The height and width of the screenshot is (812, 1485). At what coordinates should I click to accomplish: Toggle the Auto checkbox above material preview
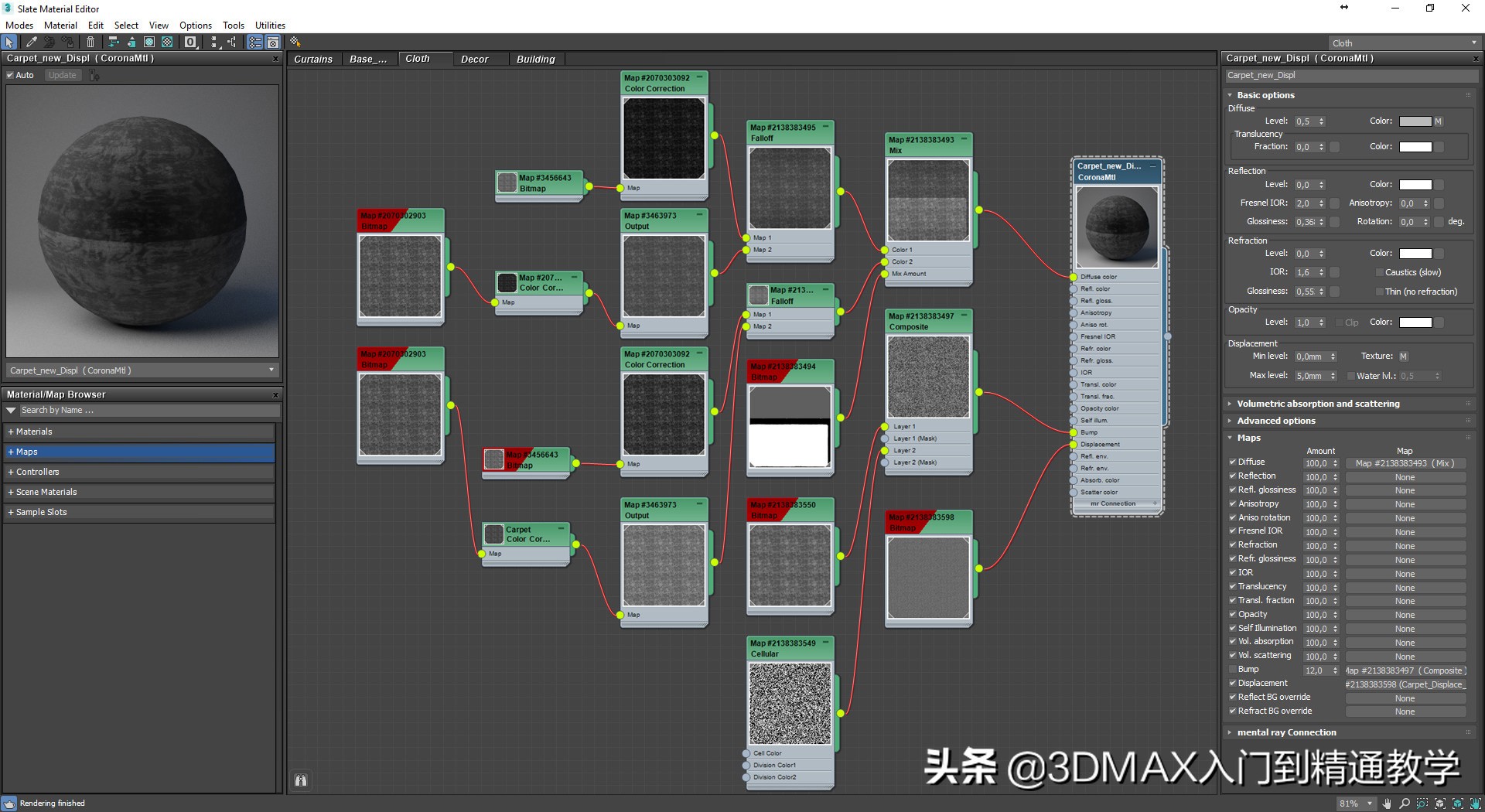9,75
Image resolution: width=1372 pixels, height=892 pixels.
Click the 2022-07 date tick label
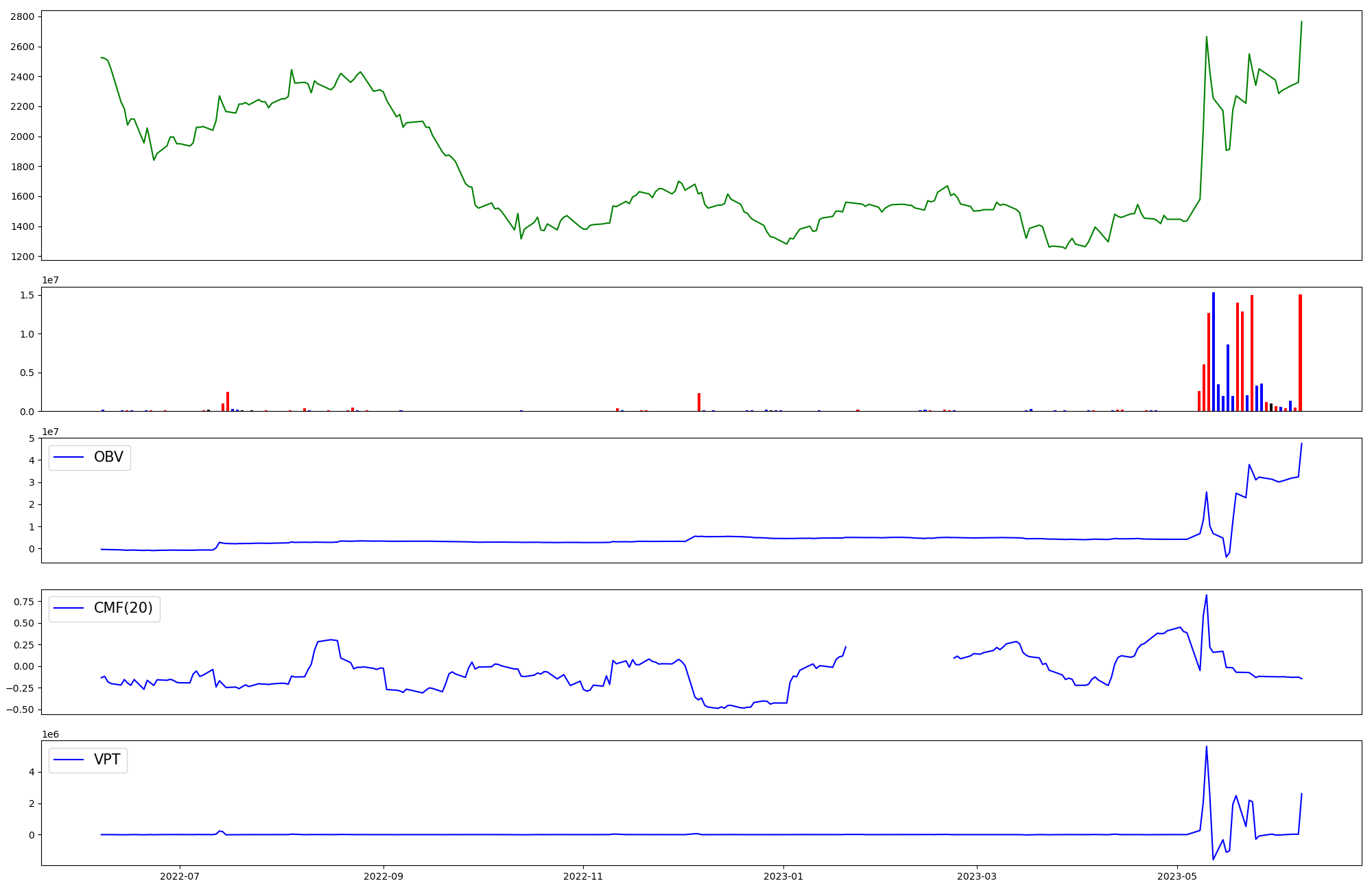point(180,876)
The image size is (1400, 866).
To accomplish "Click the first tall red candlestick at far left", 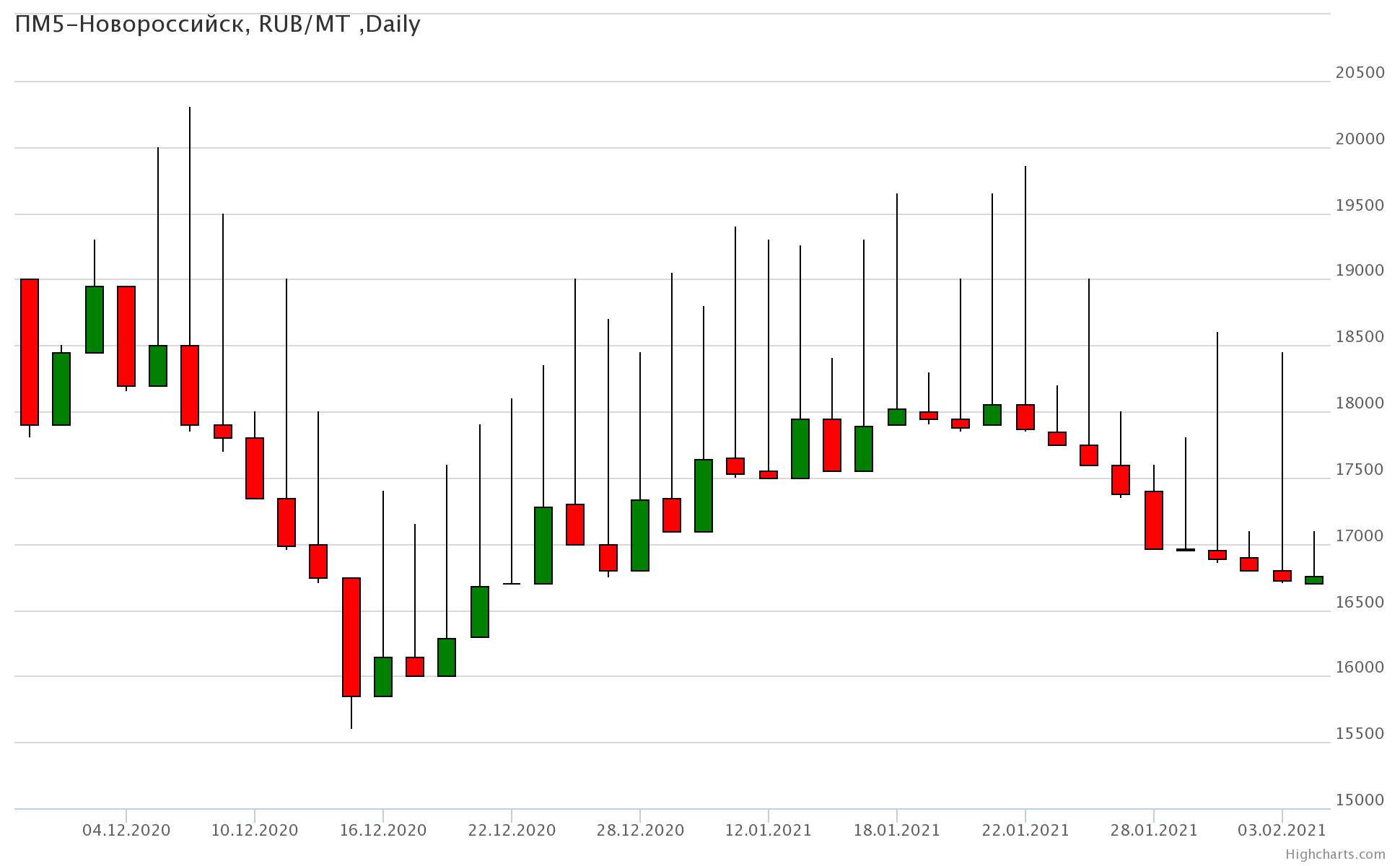I will pos(30,352).
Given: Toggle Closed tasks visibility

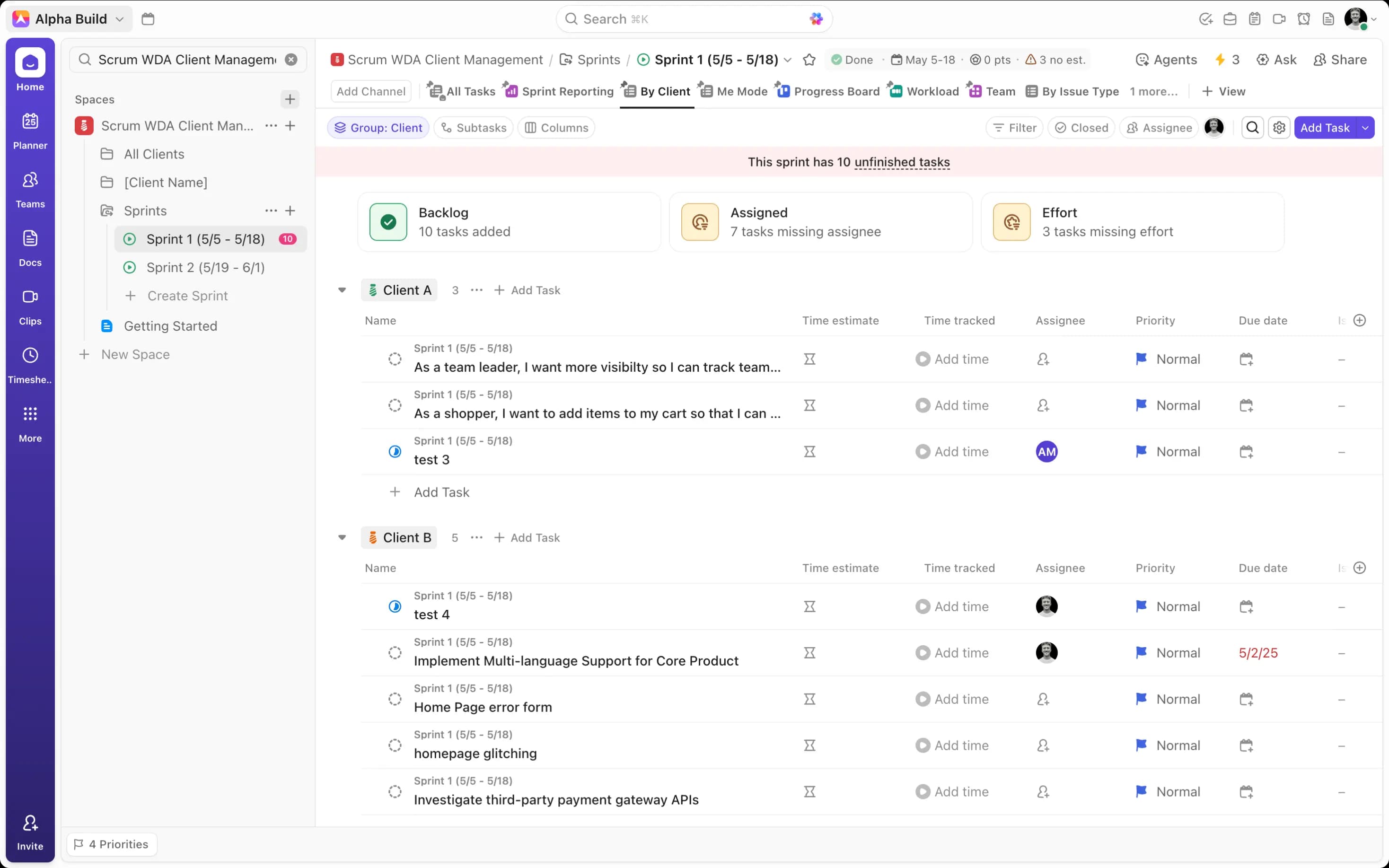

────

→ EXERCISE GOAL
Restate each line from the start of the listing through the line bearing "The image size is (1400, 866)." word for word. Drop the pictures.

→ WRITTEN REPLY
The height and width of the screenshot is (812, 1485). At what coordinates should I click to accomplish: Toggle the Auto checkbox above material preview
9,75
Image resolution: width=1372 pixels, height=892 pixels.
Click the 2022-07 date tick label
point(180,876)
The image size is (1400, 866).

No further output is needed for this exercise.